Target Prioritization for Multi-Function Radar Using Artificial Neural Network Based on Steepest Descent Method  

Jeong, Nam-Hoon (Department of Electrical and Electronic Engineering, Pohang University of Science and Technology)
Lee, Seong-Hyeon (Department of Electrical and Electronic Engineering, Pohang University of Science and Technology)
Kang, Min-Seok (Department of Electrical and Electronic Engineering, Pohang University of Science and Technology)
Gu, Chang-Woo (Department of Electrical and Electronic Engineering, Pohang University of Science and Technology)
Kim, Cheol-Ho (Agency for Defense Development)
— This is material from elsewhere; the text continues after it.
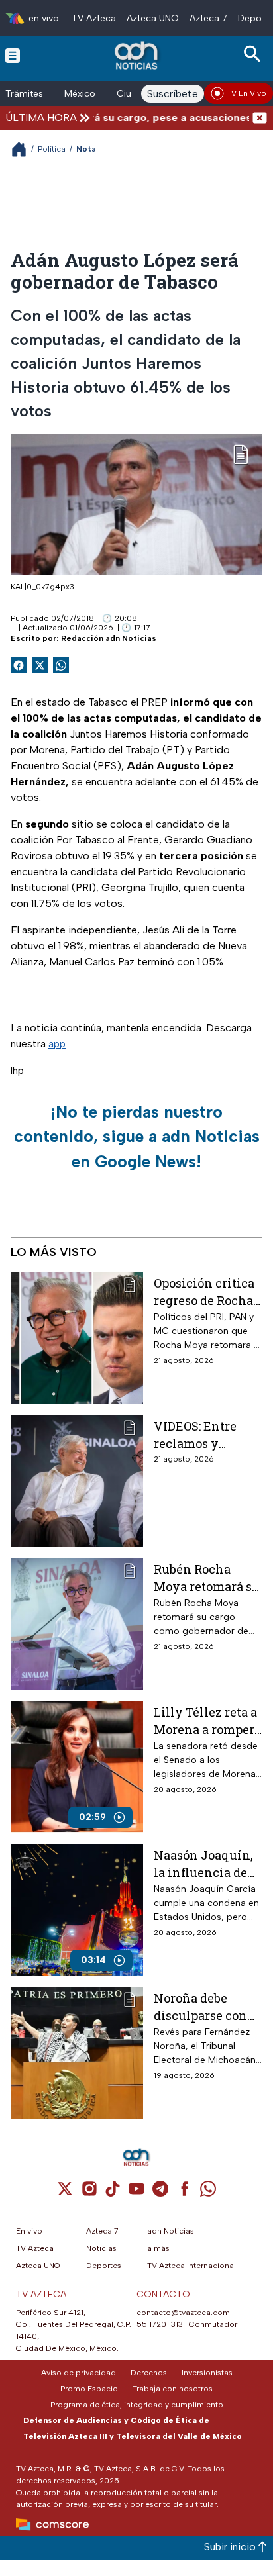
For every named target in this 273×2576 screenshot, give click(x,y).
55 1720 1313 (159, 2324)
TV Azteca (94, 18)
Kim, Kyung-Tae (Department of Electrical and Electronic Engineering, Pohang University of Science and Technology)
Publication Information
Abstract
Target prioritization is necessary for a multifunction radar(MFR) to track an important target and manage the resources of the radar platform efficiently. In this paper, we consider an artificial neural network(ANN) model that calculates the priority of the target. Furthermore, we propose a neural network learning algorithm based on the steepest descent method, which is more suitable for target prioritization by combining the conventional gradient descent method. Several simulation results show that the proposed scheme is much more superior to the traditional neural network model from analyzing the training data accuracy and the output priority relevance of the test scenarios.
Keywords
Radar Resource Management; Target Prioritization; Neural Network;
Citations & Related Records
Times Cited By KSCI : 1  (Citation Analysis)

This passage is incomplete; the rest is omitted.